A valorização do voluntariado pela mídia e pelas religiões, também afeta e cobra atitudes dessa geração. “Eles acabam se sentindo bem, ou em alguns casos acabam driblando a culpa que sentem pela situação a que se deparam, sentindo-se seres humanos melhores. Isso é recompensador”, garante o psicólogo.
Gratificação
Não são todas as pessoas abordadas que voltam para as ruas. Um rapaz encontrado na Praça dos Namorados foi levado a uma Casa de Recuperação, e hoje vive com a família na Bahia.
Mesmo assim, ainda acham pouco e agora caminham para uma nova etapa do projeto: Criar, planejar e esquematizar métodos de abordagens, realizar parcerias e conseguir apoios institucionais para, de fato, conseguir realizar uma intervenção concreta na vida das pessoas.
Em 2005, no começo dos trabalhos, o trabalho feito na Ponte Seca deixou-os com medo. Era algo novo e não sabiam quais seriam as reações das pessoas. Mas com o tempo, essa visão mudou.
Douglas Francisco, 26 anos, é estudante e participa do projeto. “Esse lance de ter alguma dificuldade na hora do trabalho é outro: você contra você mesmo. Eu admito que tive preconceito no início, mas depois de vivenciar tanta coisa eu mudei. Essa galera que mora na rua precisa ser ouvida, isso já satisfaz. O que a gente quer é criar um vínculo com essas pessoas, ouvindo elas e conversando”.
Aqueles que se consideram “Valentes Noturnos” acreditam que nasceram com a missão de passar boas mensagens às pessoas e às convencer de sair desse “submundo”.
Além da religião
Os Valentes Noturnos amadureceram com o tempo. Pararam de distribuir alimentos e roupas, pois acreditam que isso incentiva a permanência das pessoas na rua. O objetivo é “devolver” a pessoa a sua família, conseguir inseri-la no mercado de trabalho e fazer com que ela possa ter novamente uma vida digna.

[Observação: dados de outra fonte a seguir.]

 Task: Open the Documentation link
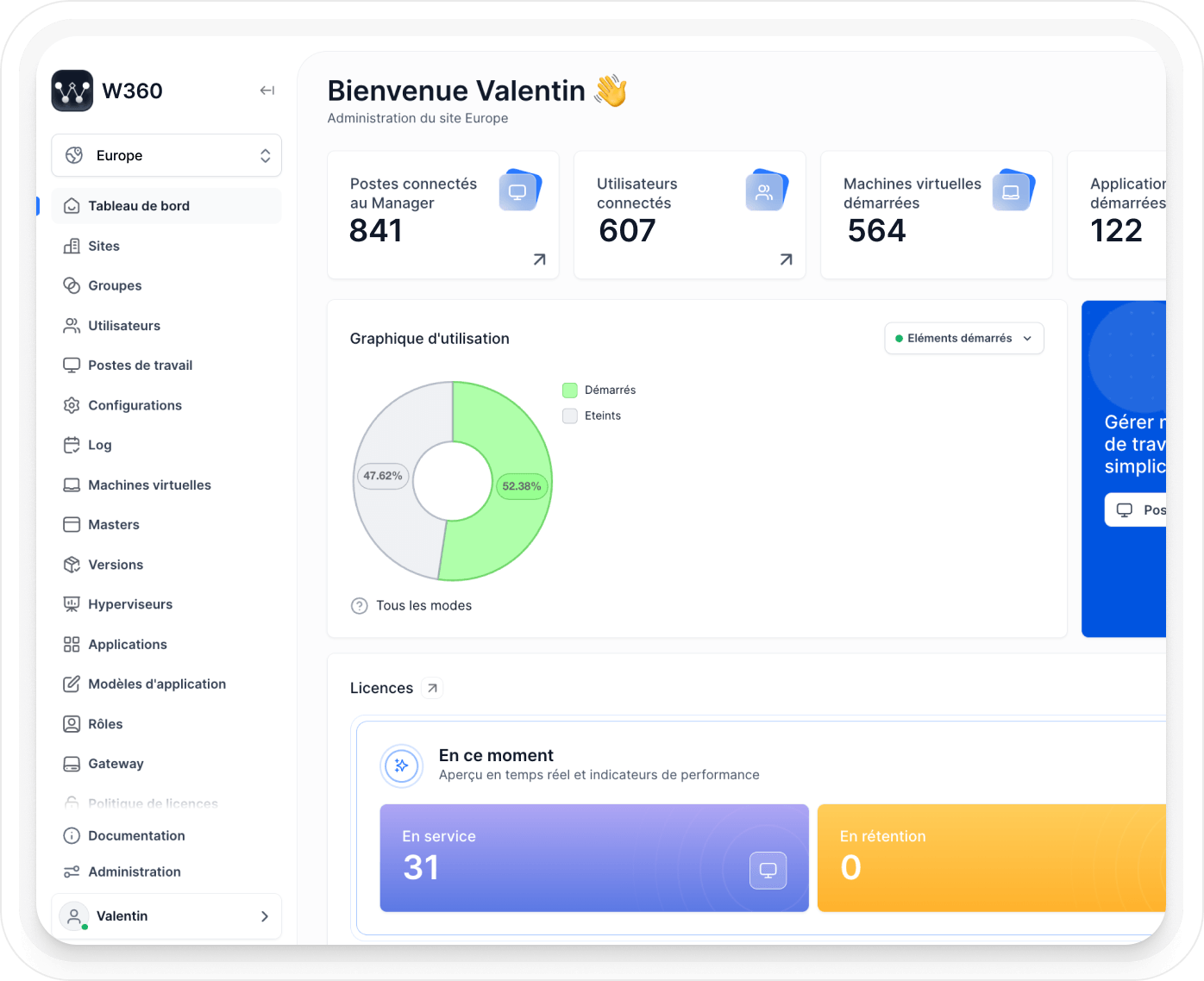tap(136, 836)
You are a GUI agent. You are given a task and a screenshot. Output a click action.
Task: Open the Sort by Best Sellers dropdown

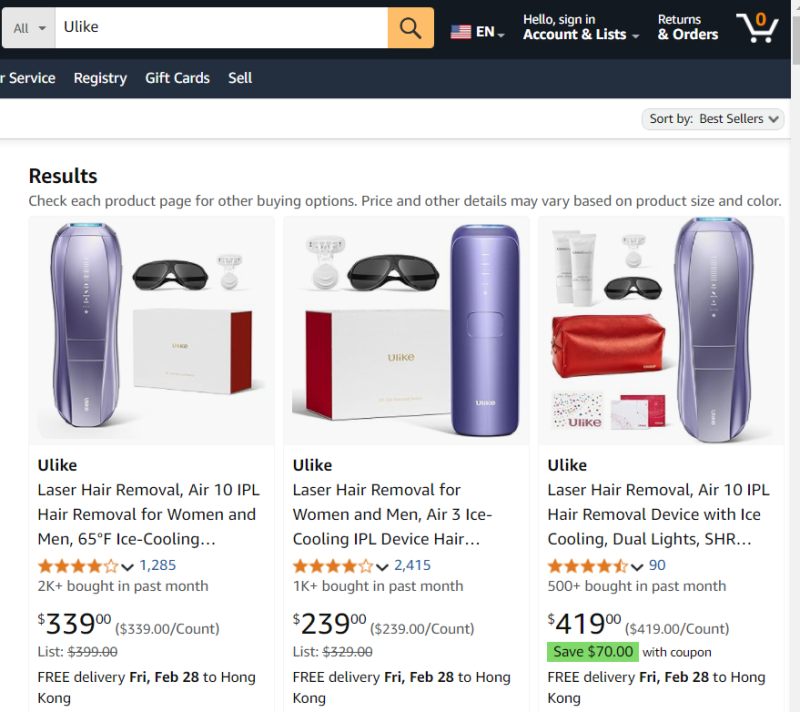click(x=713, y=119)
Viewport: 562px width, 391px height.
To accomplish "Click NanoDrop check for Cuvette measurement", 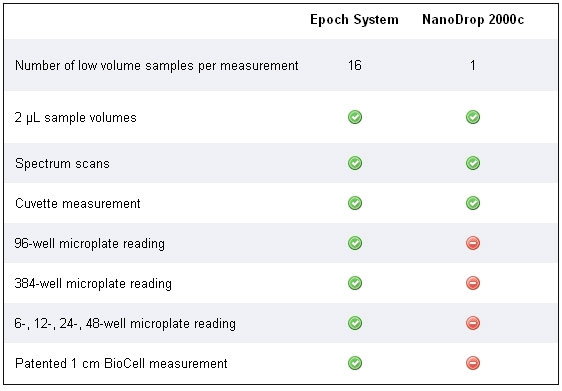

“Quem vive em situação de rua está em outra realidade. O nosso mundo não é o deles. No início do trabalho eu vinha com roupas surradas para não chamar atenção, mas depois isso mudou. A gente se aproxima com o jeito de vestir, jeito de falar... é a “estratégia” de chegar perto. Muitas vezes nem falamos de Deus, só passamos uma mensagem boa, um incentivo àquelas pessoas a mudarem de vida mesmo”, relata Isack Mariano, 25, servidor público e integrante do projeto.

Expansão do projeto
Os “Valentes Noturnos” estão sendo convidados por muitas pessoas, igrejas e veículos de comunicação para falar deste projeto e com isso querem difundir a idéia do Evangelismo Underground de ir ao encontro daqueles que são “ignorados” pela sociedade e ajudá-los.
Pretendem, assim, formar outros grupos pelo Brasil, que sigam a mesma linha de trabalho e constitua um exército o qual a arma utilizada será o amor. Atualmente, estão com dificuldade de encontrar vagas nos centros de recuperação, para encaminharem as pessoas abordadas que querem se tratar. Por esta situação tem o plano de em breve ter a própria casa dos Valentes.
As pessoas compreendem o trabalho dos “Valentes”?
O porquê desse estilo de vida um pouco “diferente” sempre é questionado pelos amigos e colegas dos que participam do projeto. Mas não costumam ser entendidos e compreendidos, apesar de serem admirados. “Parece que estamos falando um idioma diferente para eles. A linguagem falada hoje pelos jovens e pela sociedade em geral, é a do individualismo, egocentrismo, ganância e da superficialidade”, Gustavo critica.
Num mundo globalizado, onde um cachorro de uma pessoa de classe alta tem mais direito que uma criança de periferia, as pessoas ainda se indignam mais com injustiça contra um cão, do que ao ver um ser humano de seis anos pedindo dinheiro no sinal ou usando crack nas calçadas. Lutar contra a ideologia da mídia do sistema é difícil, mas os jovens têm certeza de que não é em vão.
O grupo



No quesito “responsabilidade social”, ganharam o prêmio CAPIXABAS DO ANO, de A Gazeta.